AIM OF THE TASK
Set down nothing except the lines starting at the one with "This screenshot has width=840, height=630." and ending at the final line of the material, each word for word.

THE DATA
○ ○ ○ ○ ○ ○ ○
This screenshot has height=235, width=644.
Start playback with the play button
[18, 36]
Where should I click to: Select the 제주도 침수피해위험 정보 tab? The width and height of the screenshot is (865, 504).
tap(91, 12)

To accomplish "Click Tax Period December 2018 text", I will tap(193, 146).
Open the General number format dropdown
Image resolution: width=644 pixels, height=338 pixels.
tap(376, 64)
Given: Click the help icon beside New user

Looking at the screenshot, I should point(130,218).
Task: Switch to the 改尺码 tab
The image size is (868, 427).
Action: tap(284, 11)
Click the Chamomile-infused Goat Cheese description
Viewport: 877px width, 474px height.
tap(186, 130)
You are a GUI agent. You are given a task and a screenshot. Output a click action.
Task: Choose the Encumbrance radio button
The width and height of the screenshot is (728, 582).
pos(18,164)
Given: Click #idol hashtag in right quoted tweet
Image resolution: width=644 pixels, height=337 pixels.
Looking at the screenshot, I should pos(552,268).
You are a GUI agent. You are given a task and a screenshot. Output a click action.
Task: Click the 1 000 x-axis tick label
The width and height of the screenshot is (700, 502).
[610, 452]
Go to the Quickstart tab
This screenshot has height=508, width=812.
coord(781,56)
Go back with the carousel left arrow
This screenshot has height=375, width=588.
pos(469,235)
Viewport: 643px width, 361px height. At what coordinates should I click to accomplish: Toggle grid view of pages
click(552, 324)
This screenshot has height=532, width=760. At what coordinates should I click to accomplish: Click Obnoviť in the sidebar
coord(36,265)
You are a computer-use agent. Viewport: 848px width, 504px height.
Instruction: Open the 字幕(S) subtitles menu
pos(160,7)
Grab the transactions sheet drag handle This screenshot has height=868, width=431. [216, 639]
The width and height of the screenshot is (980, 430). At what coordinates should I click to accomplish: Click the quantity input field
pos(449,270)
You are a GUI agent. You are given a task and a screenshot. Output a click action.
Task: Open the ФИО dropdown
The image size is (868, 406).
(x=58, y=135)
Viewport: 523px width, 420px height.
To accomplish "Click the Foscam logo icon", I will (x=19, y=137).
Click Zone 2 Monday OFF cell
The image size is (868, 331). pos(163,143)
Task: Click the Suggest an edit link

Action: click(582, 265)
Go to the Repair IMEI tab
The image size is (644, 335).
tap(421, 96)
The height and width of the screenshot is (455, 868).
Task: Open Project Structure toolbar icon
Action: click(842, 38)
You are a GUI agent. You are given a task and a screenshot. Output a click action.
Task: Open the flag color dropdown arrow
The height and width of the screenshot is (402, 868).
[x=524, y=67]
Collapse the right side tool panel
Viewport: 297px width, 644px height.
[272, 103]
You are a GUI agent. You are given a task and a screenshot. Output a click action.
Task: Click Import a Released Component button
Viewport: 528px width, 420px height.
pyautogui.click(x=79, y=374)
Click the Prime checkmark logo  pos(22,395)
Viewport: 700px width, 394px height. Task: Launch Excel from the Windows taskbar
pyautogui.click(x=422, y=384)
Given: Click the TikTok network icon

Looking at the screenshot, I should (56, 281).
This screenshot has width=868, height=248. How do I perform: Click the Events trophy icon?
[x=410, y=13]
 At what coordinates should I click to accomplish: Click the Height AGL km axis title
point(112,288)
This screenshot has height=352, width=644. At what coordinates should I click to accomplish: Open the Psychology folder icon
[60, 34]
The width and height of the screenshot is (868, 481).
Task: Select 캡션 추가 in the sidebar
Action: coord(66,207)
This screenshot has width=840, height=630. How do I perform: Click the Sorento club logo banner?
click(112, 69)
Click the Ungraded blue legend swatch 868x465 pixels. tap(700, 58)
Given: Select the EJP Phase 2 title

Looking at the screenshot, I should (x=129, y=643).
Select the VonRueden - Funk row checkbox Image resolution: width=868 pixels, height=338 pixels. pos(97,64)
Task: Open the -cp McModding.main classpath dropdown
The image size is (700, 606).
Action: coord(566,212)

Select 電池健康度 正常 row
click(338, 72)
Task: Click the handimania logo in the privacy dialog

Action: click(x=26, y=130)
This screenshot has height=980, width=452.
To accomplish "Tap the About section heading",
○ ○ ○ ○ ○ ○ ○
TASK RESPONSE
This screenshot has width=840, height=630. How do I perform: Click the Sorento club logo banner?
click(112, 69)
Click the Ungraded blue legend swatch 868x465 pixels. tap(700, 58)
Given: Select the EJP Phase 2 title

Looking at the screenshot, I should (x=129, y=643).
Select the VonRueden - Funk row checkbox Image resolution: width=868 pixels, height=338 pixels. pos(97,64)
Task: Open the -cp McModding.main classpath dropdown
The image size is (700, 606).
Action: coord(566,212)

Select 電池健康度 正常 row
click(338, 72)
Task: Click the handimania logo in the privacy dialog

Action: click(x=26, y=130)
This screenshot has height=980, width=452.
To accomplish "Tap the About section heading",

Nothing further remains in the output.